Mr. Presiding Justice Higbee

delivered the opinion of the court.

On June 28, 1901, appellant Thomas B. Larkins, while in the employ of appellee as foreman of a switching crew, and engaged in the work for which he was employed in appellee’s switching yards in East St. Louis, was knocked down and injured by a moving car. Larkins afterwards commenced suit and obtained judgment against appellee for the injuries which he had sustained. Appellee took an appeal to this court, where the judgment was reversed, with a finding of facts, stating “ that the negligence alleged in the declaration was not the proximate cause of the injury complained of, that the plaintiff was guilty of negligence which contributed to the injury, and that the injury suffered was incident to the business in which the plaintiff was engaged, the risk of which he assumed.” Terminal R. R. Ass’n v. Larkins, 112 Ill. App. 366.

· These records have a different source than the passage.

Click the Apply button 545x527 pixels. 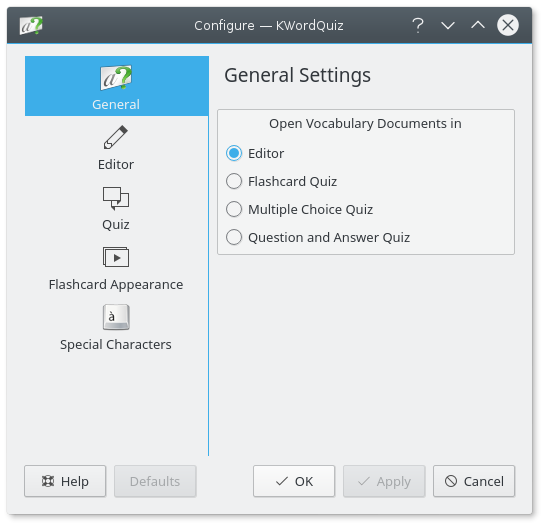(x=384, y=481)
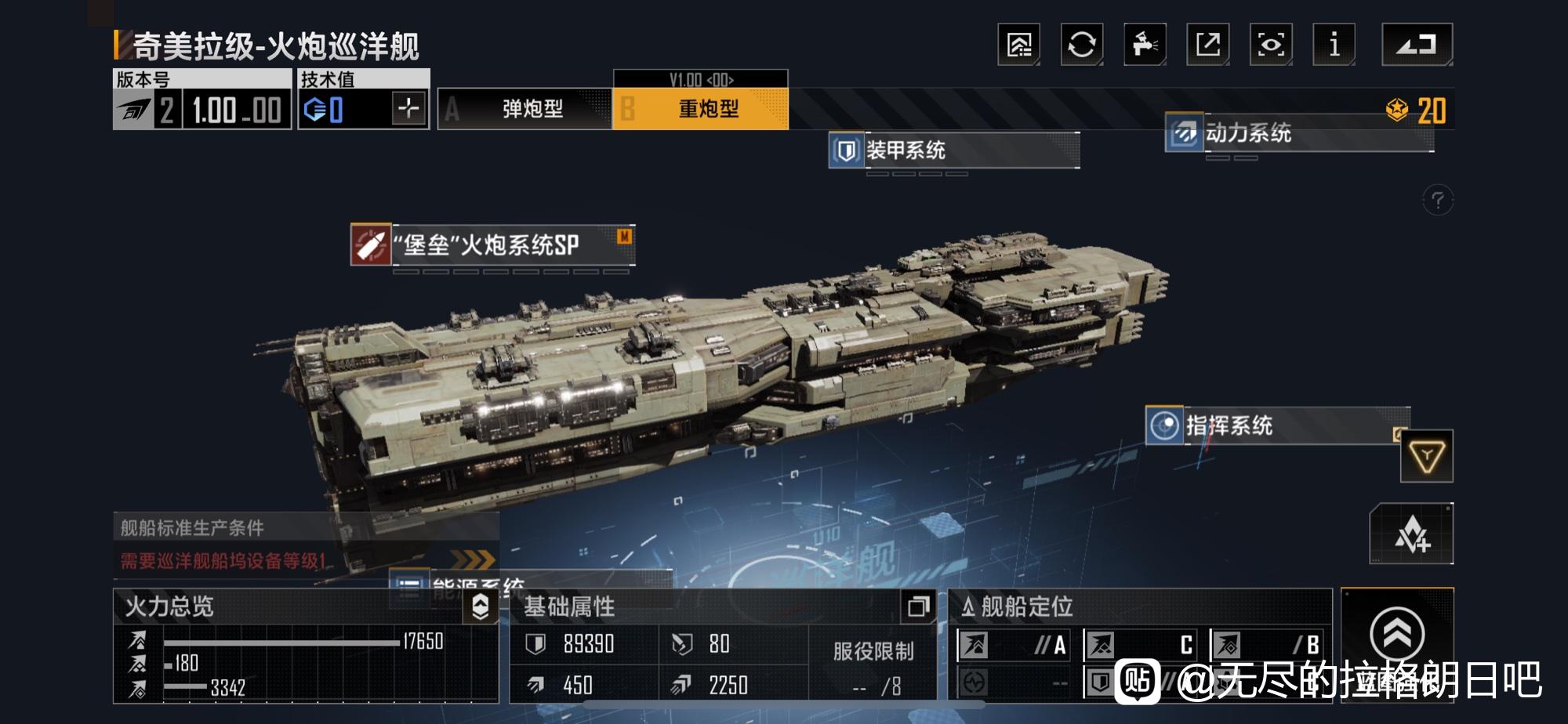Click the question mark help icon
This screenshot has width=1568, height=724.
tap(1438, 201)
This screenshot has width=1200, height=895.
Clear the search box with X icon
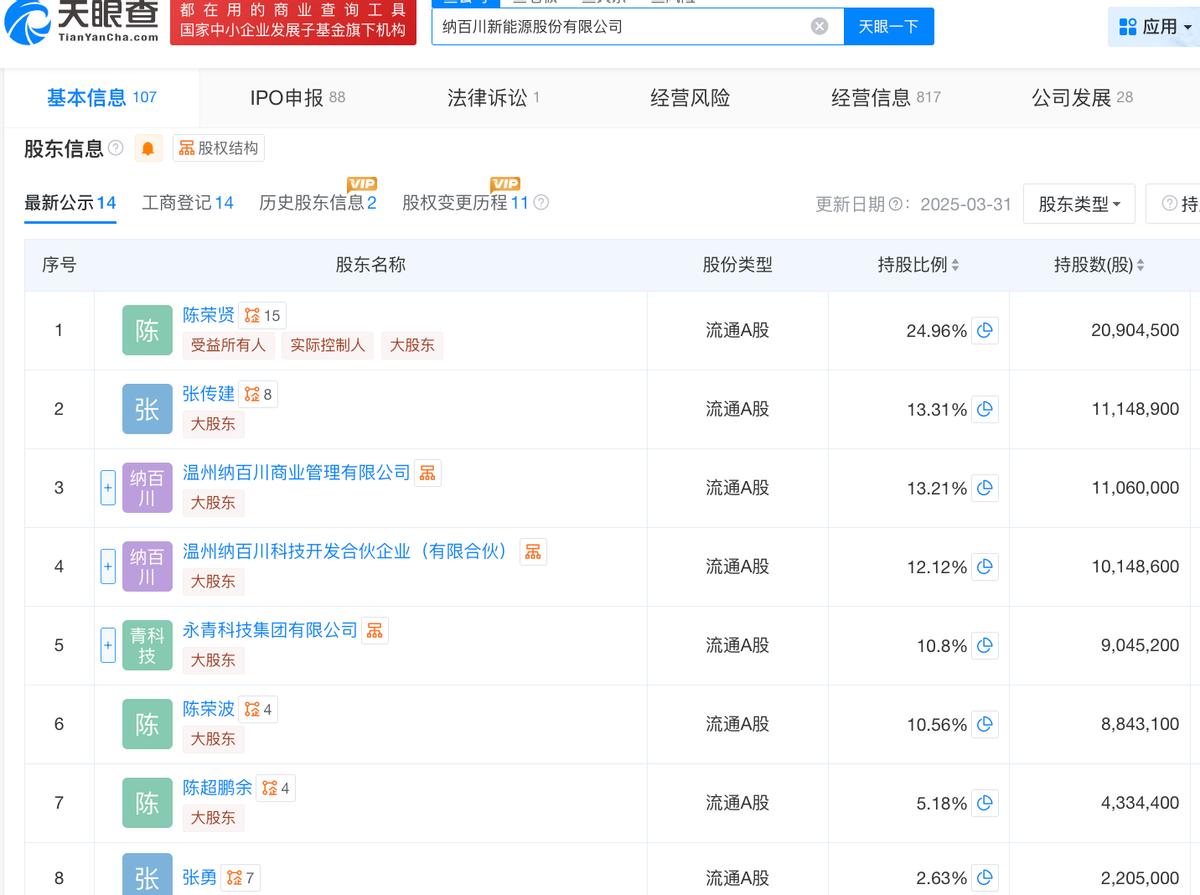tap(819, 27)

Larkins filed a petition in this court for a re-hearing of the cause, which was denied. Afterwards, on February 26, 1904, he commenced another suit upon the same cause of action. To the declaration, which consisted of two counts, appellee filed a plea of the general issue, and two special pleas, one .setting up the former judgment of this court as a bar to the action, and the other the Statute of Limitations of two years.

Appellant filed a general demurrer to the plea, relying upon the former judgment and a replication to the plea of the Statute -of Limitations. The replication stated that plaintiff had before that time, recovered a judgment on the same cause of action in the trial court, which was reversed in this court and set out the judgment of this court in full, and that this suit was commenced within one year from the time said judgment was so reversed.

To this replication defendant filed a rejoinder, setting up the proceedings in the case in this court, together with the finding of facts, as a bar to appellant’s right to recover. To this rejoinder, appellant demurred. The court overruled both of the demurrers and the plaintiff below excepted and appealed to this court.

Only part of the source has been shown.